> _Task directions_
For this exercise, return exactly the lines of the material below that begin at the one with "Enable justified paragraph alignment" and stop after the one with "Open the Nails menu item".

> _Dataset content_

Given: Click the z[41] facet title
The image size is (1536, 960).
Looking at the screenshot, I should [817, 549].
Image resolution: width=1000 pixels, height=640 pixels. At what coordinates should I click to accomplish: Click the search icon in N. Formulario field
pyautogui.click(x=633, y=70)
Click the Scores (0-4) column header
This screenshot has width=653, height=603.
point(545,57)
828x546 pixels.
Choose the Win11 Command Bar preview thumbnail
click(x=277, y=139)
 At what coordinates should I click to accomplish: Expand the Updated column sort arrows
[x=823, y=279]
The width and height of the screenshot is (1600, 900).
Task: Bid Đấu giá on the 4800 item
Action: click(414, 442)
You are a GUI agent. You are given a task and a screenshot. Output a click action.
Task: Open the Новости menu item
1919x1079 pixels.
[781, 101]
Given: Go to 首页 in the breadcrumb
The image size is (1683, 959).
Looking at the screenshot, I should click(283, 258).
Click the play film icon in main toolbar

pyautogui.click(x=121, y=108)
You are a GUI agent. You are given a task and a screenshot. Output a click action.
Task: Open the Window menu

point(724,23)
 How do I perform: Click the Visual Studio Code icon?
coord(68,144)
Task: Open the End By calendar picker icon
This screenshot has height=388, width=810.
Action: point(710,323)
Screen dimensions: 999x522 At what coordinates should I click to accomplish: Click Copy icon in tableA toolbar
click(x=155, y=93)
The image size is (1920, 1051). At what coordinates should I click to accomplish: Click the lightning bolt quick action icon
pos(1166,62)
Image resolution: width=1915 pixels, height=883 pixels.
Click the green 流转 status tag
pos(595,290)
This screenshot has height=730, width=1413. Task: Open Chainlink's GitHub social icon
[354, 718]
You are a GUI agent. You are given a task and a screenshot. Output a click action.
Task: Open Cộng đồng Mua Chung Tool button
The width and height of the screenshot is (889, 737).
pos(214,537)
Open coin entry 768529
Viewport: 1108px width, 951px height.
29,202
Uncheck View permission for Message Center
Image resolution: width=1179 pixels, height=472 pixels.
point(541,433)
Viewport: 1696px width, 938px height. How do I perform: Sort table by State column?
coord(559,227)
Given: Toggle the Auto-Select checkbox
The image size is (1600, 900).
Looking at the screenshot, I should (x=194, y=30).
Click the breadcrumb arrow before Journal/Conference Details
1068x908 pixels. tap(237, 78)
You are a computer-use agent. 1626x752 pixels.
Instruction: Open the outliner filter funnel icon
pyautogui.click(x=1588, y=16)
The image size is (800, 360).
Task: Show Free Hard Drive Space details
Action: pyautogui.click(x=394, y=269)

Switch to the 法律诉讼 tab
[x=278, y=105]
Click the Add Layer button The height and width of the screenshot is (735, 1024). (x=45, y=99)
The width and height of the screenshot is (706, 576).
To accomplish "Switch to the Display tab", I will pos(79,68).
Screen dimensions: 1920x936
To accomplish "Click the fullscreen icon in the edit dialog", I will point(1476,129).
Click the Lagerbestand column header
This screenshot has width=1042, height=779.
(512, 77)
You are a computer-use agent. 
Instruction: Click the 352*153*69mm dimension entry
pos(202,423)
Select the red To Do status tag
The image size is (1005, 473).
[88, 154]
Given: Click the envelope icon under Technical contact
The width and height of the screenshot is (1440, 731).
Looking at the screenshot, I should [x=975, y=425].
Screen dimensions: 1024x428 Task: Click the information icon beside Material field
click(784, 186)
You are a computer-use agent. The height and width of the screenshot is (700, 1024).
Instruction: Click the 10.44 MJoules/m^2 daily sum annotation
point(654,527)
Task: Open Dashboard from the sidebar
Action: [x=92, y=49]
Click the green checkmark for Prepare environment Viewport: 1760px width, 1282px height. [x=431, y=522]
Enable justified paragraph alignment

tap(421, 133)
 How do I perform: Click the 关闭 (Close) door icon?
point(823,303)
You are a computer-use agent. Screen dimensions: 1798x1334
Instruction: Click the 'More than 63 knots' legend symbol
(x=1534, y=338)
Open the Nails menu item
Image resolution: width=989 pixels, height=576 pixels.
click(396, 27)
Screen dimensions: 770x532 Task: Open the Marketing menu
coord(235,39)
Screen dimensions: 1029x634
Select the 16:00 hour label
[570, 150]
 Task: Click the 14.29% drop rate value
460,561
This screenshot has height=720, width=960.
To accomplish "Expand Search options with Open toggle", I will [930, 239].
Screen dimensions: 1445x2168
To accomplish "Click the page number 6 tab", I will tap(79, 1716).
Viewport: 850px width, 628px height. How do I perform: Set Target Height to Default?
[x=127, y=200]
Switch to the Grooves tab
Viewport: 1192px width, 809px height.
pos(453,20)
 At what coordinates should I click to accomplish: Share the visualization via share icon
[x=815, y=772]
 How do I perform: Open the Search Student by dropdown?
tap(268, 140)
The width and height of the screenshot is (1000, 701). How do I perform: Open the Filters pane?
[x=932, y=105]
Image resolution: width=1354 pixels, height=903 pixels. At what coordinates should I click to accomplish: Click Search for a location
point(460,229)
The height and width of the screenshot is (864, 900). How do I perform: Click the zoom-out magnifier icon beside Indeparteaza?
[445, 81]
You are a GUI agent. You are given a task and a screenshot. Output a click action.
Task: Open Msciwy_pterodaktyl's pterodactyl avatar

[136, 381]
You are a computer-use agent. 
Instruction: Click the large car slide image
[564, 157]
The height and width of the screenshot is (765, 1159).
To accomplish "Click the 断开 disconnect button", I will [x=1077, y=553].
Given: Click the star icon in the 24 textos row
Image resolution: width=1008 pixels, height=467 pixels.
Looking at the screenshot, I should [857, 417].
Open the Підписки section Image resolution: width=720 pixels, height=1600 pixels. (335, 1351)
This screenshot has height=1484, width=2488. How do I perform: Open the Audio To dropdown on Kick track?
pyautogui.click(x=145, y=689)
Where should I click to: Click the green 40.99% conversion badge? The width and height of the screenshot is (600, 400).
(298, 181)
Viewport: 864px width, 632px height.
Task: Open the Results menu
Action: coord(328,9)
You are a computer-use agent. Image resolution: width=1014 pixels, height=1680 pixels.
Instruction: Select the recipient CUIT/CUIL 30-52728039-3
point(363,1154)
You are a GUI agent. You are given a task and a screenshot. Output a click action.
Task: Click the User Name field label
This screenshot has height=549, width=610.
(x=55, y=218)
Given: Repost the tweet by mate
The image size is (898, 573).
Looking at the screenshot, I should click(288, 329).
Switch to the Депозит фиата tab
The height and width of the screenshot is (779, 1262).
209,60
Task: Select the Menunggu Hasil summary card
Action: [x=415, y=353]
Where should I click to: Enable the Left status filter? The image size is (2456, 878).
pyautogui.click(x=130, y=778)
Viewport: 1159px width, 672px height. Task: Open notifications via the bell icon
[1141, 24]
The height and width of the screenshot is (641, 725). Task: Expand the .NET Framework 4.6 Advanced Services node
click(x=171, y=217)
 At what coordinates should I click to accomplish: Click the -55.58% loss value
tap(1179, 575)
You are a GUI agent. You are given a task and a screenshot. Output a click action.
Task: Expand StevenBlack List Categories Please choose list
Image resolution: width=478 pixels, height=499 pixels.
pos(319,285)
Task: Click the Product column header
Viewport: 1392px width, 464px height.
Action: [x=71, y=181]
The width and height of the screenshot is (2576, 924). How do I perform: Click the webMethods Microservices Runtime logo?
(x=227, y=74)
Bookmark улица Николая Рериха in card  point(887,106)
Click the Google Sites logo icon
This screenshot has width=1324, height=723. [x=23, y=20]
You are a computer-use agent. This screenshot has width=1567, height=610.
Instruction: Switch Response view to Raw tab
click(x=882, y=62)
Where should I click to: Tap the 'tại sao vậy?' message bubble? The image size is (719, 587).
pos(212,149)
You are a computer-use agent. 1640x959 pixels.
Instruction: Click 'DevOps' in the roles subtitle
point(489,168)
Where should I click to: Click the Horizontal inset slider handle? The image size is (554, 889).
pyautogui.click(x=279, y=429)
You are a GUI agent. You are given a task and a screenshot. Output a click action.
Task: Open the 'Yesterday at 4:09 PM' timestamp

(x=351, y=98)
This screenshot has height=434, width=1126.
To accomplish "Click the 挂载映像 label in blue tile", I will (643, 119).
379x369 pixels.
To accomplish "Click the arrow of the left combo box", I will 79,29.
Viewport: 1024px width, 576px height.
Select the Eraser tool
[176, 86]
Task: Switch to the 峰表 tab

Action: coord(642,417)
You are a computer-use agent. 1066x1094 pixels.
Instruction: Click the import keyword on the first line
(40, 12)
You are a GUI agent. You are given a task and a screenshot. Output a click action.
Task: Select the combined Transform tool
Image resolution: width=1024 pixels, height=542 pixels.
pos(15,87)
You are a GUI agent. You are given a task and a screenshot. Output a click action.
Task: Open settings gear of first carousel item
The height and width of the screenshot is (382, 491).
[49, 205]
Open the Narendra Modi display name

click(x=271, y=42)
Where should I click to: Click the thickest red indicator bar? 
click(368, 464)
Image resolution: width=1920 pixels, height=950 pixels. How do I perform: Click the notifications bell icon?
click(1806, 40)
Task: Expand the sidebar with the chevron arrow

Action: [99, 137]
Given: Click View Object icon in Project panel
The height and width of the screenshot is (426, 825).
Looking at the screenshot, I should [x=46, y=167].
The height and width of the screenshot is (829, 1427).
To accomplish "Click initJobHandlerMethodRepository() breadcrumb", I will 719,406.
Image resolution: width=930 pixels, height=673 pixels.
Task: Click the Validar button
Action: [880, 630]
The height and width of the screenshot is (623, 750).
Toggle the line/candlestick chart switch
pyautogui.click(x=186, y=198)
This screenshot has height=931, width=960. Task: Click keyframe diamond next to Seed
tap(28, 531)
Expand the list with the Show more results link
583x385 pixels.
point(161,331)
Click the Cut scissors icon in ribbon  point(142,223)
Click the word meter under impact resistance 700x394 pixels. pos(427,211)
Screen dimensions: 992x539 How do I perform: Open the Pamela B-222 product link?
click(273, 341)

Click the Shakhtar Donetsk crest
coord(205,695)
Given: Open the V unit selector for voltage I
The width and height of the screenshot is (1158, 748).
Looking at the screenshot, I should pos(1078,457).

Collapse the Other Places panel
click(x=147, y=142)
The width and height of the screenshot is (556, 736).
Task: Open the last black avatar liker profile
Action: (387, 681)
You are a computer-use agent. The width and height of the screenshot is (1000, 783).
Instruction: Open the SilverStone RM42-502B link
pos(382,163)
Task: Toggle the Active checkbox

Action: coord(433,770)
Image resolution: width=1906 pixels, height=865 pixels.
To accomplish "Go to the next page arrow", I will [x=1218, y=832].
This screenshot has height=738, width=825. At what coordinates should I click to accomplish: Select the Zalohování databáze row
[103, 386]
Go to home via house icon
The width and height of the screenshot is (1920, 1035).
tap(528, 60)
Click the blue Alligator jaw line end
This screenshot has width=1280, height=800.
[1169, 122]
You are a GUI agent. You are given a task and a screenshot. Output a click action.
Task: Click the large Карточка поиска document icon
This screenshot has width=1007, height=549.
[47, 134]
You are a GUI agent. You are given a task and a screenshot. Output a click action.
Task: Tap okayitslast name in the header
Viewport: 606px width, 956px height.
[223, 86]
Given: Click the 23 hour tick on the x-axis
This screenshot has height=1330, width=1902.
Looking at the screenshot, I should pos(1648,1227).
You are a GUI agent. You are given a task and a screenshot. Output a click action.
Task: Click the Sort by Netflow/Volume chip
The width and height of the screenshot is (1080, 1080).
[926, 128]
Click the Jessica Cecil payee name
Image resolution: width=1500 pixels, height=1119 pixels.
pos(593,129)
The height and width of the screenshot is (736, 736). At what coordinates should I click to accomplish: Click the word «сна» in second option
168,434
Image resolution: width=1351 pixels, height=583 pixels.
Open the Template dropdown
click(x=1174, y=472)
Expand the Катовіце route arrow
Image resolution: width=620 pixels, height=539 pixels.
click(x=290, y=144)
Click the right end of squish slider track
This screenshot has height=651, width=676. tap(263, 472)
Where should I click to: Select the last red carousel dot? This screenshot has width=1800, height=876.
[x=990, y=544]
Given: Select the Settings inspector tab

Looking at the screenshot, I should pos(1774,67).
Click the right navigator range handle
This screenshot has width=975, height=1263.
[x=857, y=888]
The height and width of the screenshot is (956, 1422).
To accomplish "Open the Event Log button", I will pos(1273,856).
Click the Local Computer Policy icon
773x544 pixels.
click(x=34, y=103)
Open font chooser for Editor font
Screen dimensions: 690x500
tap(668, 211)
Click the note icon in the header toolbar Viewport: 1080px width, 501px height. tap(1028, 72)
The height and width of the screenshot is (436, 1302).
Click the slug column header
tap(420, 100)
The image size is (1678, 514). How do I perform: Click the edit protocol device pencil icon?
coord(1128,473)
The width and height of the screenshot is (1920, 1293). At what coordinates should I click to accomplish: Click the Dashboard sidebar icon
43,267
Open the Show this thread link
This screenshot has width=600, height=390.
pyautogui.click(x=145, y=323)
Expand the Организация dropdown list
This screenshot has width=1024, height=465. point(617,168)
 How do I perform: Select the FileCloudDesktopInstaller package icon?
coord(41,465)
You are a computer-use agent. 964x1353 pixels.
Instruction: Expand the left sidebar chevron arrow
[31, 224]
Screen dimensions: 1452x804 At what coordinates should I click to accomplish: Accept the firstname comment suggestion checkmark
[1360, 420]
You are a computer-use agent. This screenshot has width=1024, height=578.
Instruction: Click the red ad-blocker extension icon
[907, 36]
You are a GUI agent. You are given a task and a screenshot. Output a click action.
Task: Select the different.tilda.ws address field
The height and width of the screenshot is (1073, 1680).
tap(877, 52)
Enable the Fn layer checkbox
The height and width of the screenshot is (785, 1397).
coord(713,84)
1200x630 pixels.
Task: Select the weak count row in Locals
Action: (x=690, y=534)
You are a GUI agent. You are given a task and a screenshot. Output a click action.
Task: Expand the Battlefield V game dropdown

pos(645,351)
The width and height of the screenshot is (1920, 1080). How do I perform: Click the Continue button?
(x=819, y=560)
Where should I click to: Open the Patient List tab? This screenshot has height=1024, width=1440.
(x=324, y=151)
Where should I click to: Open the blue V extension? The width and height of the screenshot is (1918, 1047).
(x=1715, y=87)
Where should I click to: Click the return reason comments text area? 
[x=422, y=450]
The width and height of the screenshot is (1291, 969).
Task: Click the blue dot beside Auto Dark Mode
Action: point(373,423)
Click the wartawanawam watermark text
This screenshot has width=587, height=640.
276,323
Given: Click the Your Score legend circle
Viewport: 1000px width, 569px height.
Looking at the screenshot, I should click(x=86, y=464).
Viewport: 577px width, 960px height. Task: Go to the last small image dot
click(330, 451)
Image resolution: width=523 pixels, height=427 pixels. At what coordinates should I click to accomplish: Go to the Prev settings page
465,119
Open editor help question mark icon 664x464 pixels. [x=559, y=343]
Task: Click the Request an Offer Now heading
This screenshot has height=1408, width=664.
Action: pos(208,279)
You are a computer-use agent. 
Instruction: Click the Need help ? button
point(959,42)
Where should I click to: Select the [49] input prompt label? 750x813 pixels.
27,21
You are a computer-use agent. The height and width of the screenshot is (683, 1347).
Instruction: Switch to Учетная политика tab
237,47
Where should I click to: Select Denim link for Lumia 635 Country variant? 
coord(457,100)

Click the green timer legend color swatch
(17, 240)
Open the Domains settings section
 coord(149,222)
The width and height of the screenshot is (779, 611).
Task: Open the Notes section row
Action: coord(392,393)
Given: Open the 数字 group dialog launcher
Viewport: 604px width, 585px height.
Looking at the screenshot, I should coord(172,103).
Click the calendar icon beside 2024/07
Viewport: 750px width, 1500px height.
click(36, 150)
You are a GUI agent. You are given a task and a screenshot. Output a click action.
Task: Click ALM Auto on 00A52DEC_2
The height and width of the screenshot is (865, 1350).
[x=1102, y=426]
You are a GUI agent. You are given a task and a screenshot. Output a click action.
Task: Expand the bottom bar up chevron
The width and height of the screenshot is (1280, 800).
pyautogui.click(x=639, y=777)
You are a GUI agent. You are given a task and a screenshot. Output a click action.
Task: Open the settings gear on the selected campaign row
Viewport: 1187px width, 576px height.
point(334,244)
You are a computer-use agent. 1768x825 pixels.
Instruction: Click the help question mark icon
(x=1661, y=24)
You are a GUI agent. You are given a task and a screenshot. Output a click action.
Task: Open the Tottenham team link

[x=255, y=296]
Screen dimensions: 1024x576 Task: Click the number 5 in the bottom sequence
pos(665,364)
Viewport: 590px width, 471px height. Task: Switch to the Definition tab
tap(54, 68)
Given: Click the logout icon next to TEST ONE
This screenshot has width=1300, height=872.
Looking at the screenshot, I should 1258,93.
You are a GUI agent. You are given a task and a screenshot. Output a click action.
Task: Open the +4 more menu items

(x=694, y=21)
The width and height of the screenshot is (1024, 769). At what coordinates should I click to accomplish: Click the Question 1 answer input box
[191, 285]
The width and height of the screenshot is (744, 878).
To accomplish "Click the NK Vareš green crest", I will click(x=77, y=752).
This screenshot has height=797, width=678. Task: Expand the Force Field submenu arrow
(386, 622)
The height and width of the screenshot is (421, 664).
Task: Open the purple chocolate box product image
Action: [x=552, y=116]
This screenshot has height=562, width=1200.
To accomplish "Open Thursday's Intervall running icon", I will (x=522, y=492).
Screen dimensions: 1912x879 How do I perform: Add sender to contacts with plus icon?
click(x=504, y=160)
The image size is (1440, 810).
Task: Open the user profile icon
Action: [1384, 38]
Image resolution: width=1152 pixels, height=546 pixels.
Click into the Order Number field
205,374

> _Answer to this problem_
Enable justified paragraph alignment

tap(421, 133)
 How do I perform: Click the 关闭 (Close) door icon?
point(823,303)
You are a computer-use agent. Screen dimensions: 1798x1334
Instruction: Click the 'More than 63 knots' legend symbol
(x=1534, y=338)
Open the Nails menu item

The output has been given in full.